La société ASAP soutient également que le choix de mots ne permet pas de révéler la touche personnelle des auteurs sur cette phrase, relevant que l'expression « C'est quelque chose ou quelqu'un que je préfère » ou l'une de ses déclinaisons, qui constitue l'élément central du slogan, est utilisé dans de nombreuses chansons antérieures et postérieures (sic) à celle des appelants. Elle ajoute que les contrats qui ont été conclus entre la société Universal Music et la MAAF portent uniquement sur l'autorisation d'utilisation d'un extrait de l'œuvre musicale « C'est la ouate » sans reconnaissance aucune d'une quelconque originalité de la phrase en cause.

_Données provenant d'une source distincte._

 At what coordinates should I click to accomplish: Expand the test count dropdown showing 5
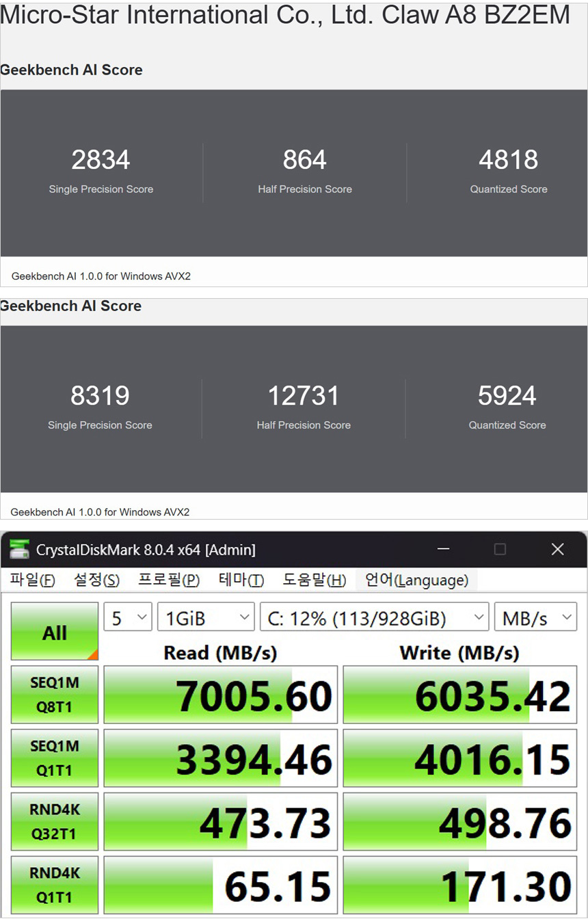pyautogui.click(x=128, y=618)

Selon l'article L. 113-2 du code de la propriété intellectuelle « Est dite de collaboration l'œuvre à la création de laquelle ont concouru plusieurs personnes physiques ».

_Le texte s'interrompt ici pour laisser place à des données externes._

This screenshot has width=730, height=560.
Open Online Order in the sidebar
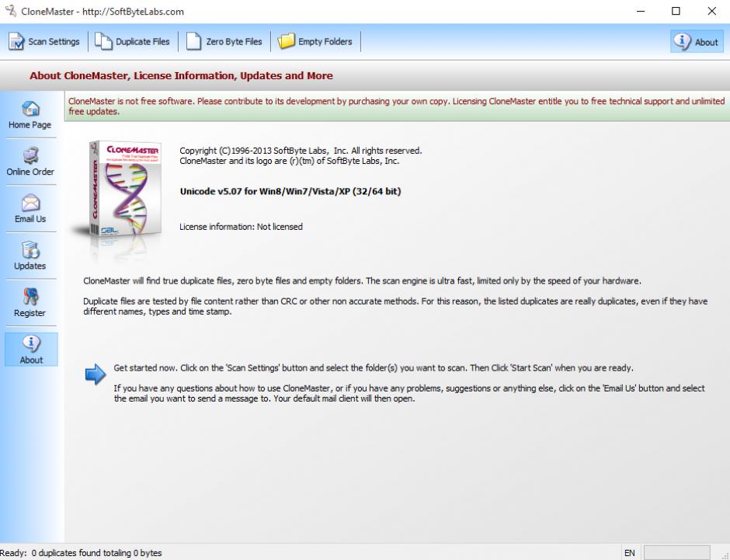pos(30,164)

L'article L. 113-3 du même code ajoute que :
« L'œuvre de collaboration est la propriété commune des coauteurs.
Les coauteurs doivent exercer leurs droits d'un commun accord.
En cas de désaccord, il appartiendra à la juridiction civile de statuer.
Lorsque la participation de chacun des coauteurs relève de genres différents, chacun peut, sauf convention contraire, exploiter séparément sa contribution personnelle, sans toutefois porter préjudice à l'exploitation de l'œuvre commune ».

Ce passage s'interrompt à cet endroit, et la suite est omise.